Flash-forward to the present, and the world’s largest library, Google Books, is involved in a massive lawsuit with publishers and authors around the world. For the past few years, Google has been scanning and recording every book in a searchable database. For many of the books logged, Google has not bothered acquiring permission from the copyright holders. As any researcher can tell you, the service is invaluable. With the same speed that Google searches the Internet, Google Books has the ability to return corresponding written works relevant to a user’s search.

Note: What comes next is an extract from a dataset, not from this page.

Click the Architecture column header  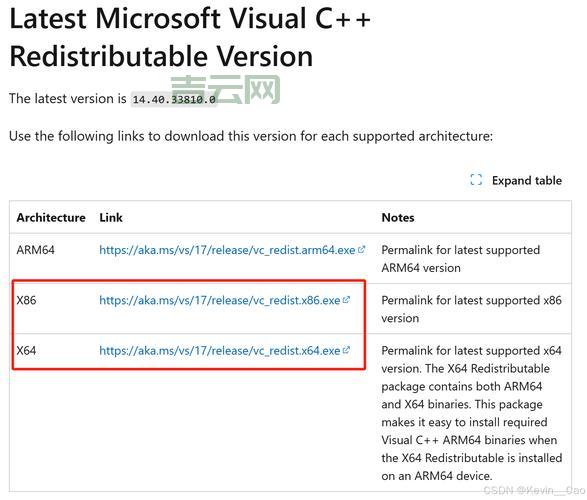coord(51,217)
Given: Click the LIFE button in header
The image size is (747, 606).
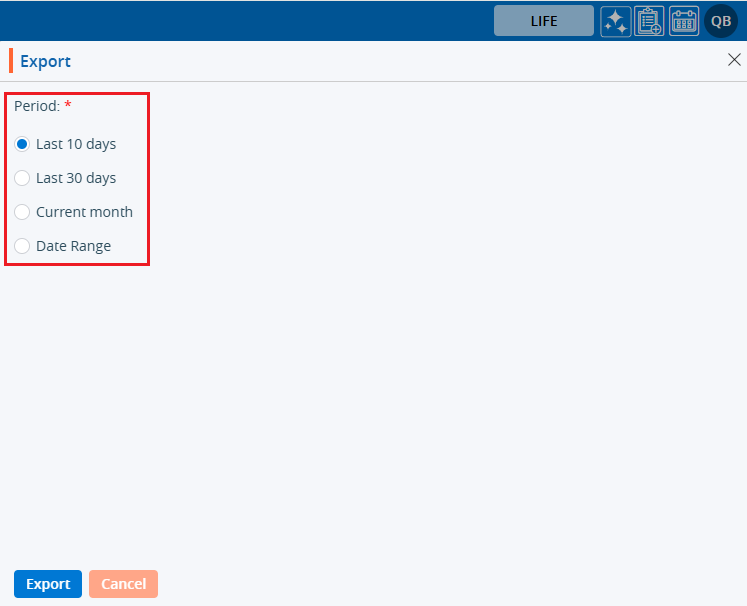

Comparing the Statute of Anne to the current legal battle that embroils Google’s Books project, it immediately becomes apparent how much copyright law has become twisted. Copyright protection was originally granted to publishers as trade to encourage publishers to deposit copies of their works in libraries. Now, copyright is granted immediately upon creation before the author shares the work with anyone. An author receives just as much protection for hoarding their works as much as they would for sharing. This to me is the most compelling argument for a complete overhaul of the worldwide copyright system.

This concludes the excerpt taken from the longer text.